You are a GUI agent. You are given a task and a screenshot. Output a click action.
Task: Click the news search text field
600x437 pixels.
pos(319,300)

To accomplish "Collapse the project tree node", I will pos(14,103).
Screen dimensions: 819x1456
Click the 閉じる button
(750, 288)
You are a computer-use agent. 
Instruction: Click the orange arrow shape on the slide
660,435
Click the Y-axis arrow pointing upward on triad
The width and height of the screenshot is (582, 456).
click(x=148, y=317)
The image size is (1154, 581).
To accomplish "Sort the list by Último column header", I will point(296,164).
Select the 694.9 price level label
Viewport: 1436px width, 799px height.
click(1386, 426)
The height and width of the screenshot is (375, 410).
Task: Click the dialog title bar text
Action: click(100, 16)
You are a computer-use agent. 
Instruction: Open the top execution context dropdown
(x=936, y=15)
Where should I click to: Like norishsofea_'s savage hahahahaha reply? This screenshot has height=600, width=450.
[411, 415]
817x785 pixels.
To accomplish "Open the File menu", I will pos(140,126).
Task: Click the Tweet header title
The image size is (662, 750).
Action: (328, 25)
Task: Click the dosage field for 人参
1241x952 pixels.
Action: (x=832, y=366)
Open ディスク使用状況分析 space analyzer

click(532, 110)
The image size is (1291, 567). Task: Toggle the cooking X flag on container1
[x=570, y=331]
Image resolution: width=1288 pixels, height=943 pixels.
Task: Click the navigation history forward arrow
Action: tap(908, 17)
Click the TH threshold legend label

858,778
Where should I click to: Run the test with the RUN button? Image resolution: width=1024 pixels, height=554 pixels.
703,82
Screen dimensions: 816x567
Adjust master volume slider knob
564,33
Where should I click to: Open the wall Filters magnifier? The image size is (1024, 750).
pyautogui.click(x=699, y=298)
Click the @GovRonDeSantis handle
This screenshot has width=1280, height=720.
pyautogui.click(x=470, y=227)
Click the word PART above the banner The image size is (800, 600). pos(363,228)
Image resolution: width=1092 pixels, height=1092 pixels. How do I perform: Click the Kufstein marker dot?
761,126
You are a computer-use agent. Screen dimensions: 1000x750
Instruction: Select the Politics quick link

_WHAT IS EXPECTED_:
Some lines in the records may hold "field"; state how many do, and give no more than that number.

_REPLY_:
2